Enric has a video on his potential route around the world. Traversing Europe seems easy; going across Asia definitely is not, given geopolitical instability.
12 February 26
International Letter-Writing Month: A Zine
I’m kind of keeping up with a letter, or at least a card, every day in February. The recipient is almost random. This one’s for Richard, who has the sense of humor to appreciate it.
Zines are hard to photograph in their entirety…
11 February 26
Unsettling Memoryscapes
I have just finished taking notes on a couple of books I recently read to understand more of the context of my ancestral entanglements with Native Americans of the northeast. The books are Memory Wars: Settlers and Natives Remember Washington’s Sullivan Expedition of 1779 , by A. Lynn Smith (2023) and Memory Lands: King Philip’s War and the Place of Violence in the Northeast by Christine DeLucia (2018). Both books examine place, memory, and commemoration following two distinct violent events, namely the scorched-earth campaign in 1779 ordered by Washington against the Haudenosaunee peoples of Western New York, and the hugely destructive King Philip’s War in 1675 in New England. Memory Wars focuses on the monuments that were placed throughout Pennsylvania and New York starting in the late 19th century to commemorate the Sullivan Expedition. Memory Lands considers local history and memory of several sites of trauma from the war, namely Deer Island in Boston Harbor, the Great Swamp in Rhode Island, the Connecticut River Valley in Western Massachusetts, and Bermuda. The two books treat place and memory from the perspectives of both the white settlers and Native Americans.
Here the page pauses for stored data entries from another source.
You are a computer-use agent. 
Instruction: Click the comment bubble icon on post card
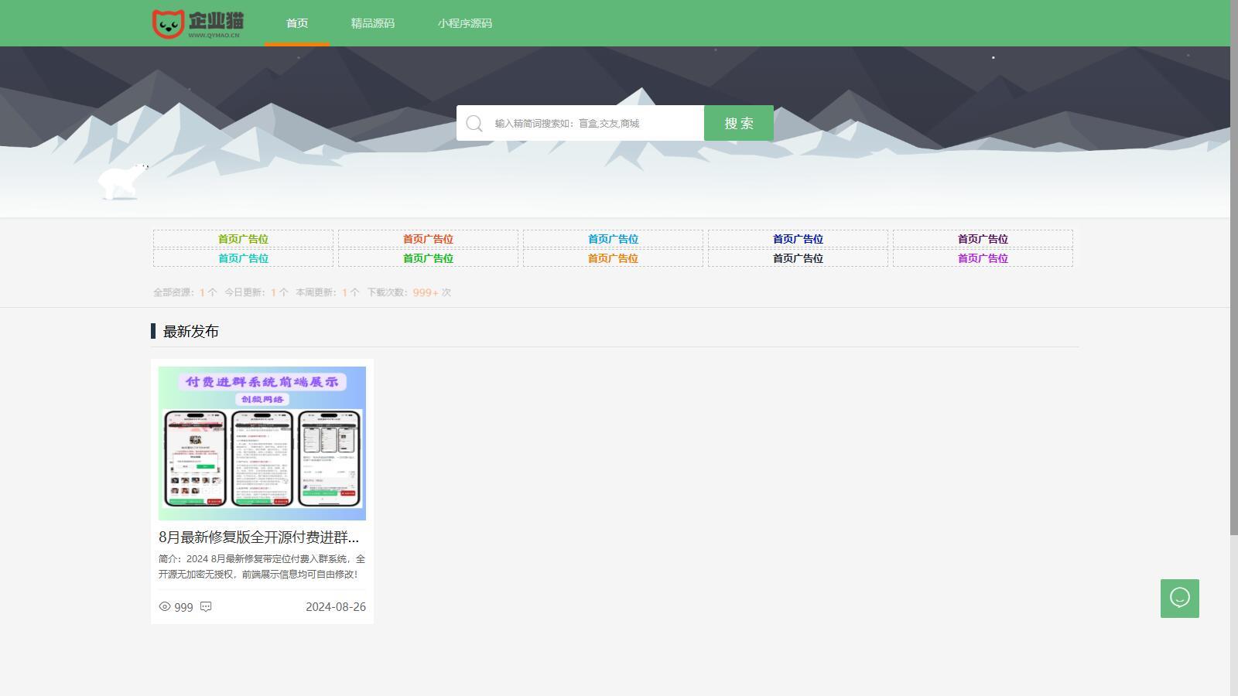(x=206, y=607)
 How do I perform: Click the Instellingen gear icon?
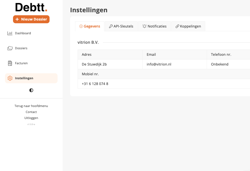10,78
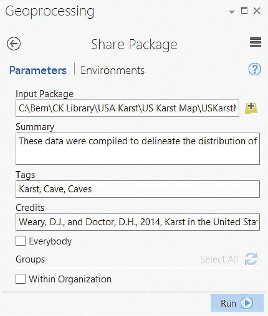The image size is (268, 316).
Task: Click Select All for groups
Action: click(x=219, y=260)
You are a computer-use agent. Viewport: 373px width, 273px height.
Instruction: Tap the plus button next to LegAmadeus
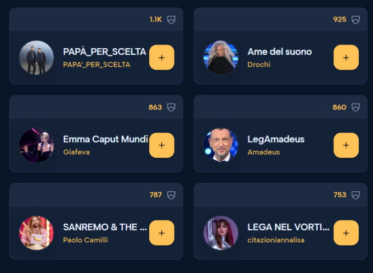(346, 145)
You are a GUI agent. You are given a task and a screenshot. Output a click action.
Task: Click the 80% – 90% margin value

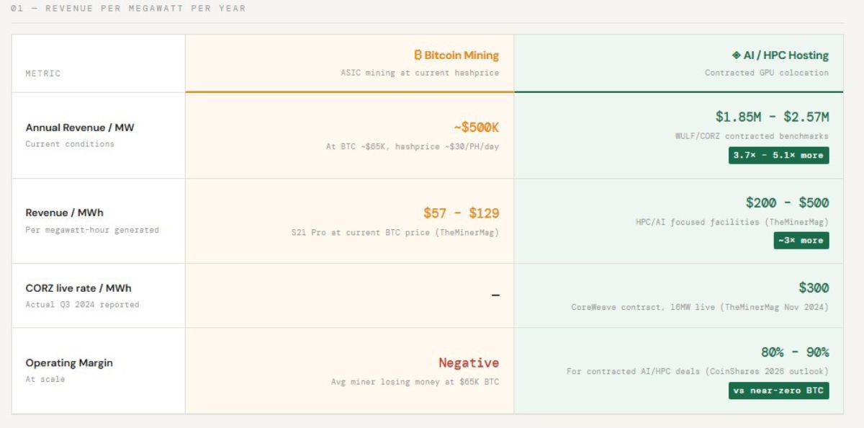(x=795, y=352)
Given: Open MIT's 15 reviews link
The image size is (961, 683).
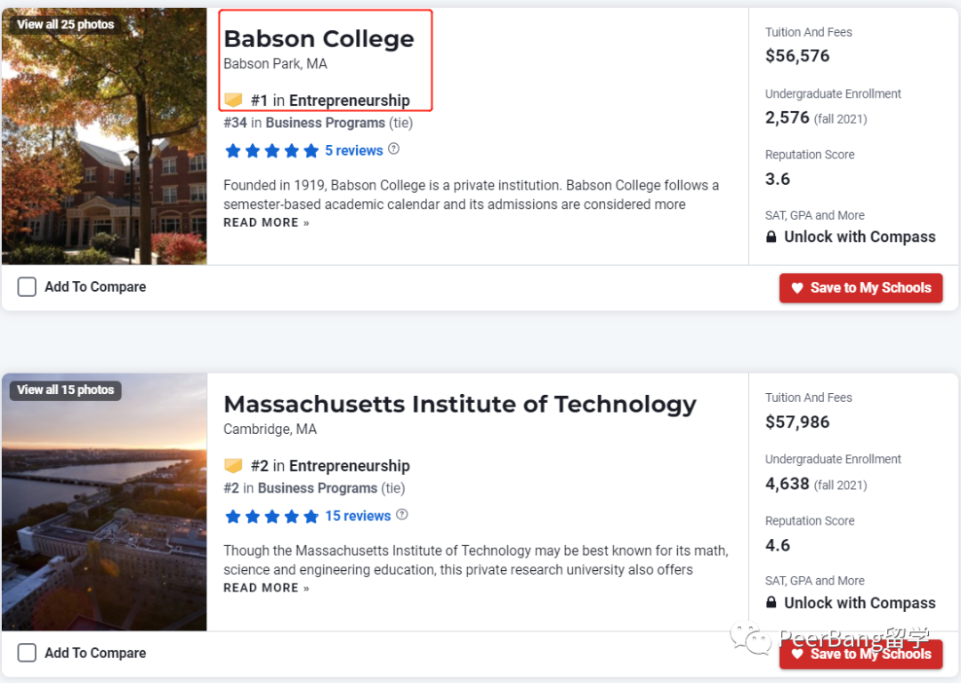Looking at the screenshot, I should click(x=358, y=516).
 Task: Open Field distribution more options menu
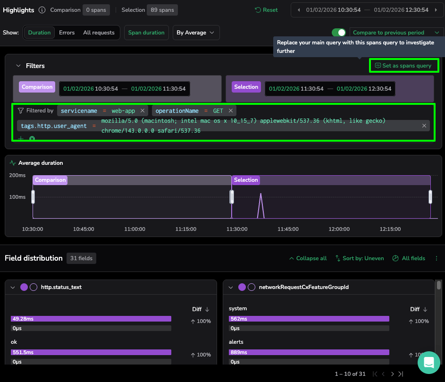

A couple thoughts from reading these books. Memoryscapes operate in parallel and different people in different communities will bring different meanings to a place and its history. And there is always a history behind monuments and markers. Who were the people who placed them? What were their values, and what sort of power was behind them?
(The photo shows a marker from the Native American Contemplative Garden in the UC Davis Arboretum.)
9 February 26
A Cooperative Dove
While Pica was sketching yesterday at the Arboretum, I went on a little photo stroll, having packed both my macro lens and my long telephoto lens (an Olympus 75-300mm for micro four-thirds cameras). The macro lens is meant for Arboretum outings, with flowering shrubs everywhere, but I have always found the 75-300mm lens difficult to use, especially when photographing birds. The reach is there, but it is challenging to get sharp pictures.
I’ve resolved to practice more with this lens, and a mourning dove hanging around our backyard this afternoon gave me an opportunity. We often see one or two mourning doves in the backyard, not doing much other than pecking occasionally at the ground. I took a few photos, and was happy with the focus on several of them, including this one. I think the key is to have a fast shutter speed and small aperture — I settled on 1/800th of a second at f/8, with auto ISO. But even at f/8, there is not much depth of field to play with at this magnification, so one really has to nail the focus point (the eye and face is preferred).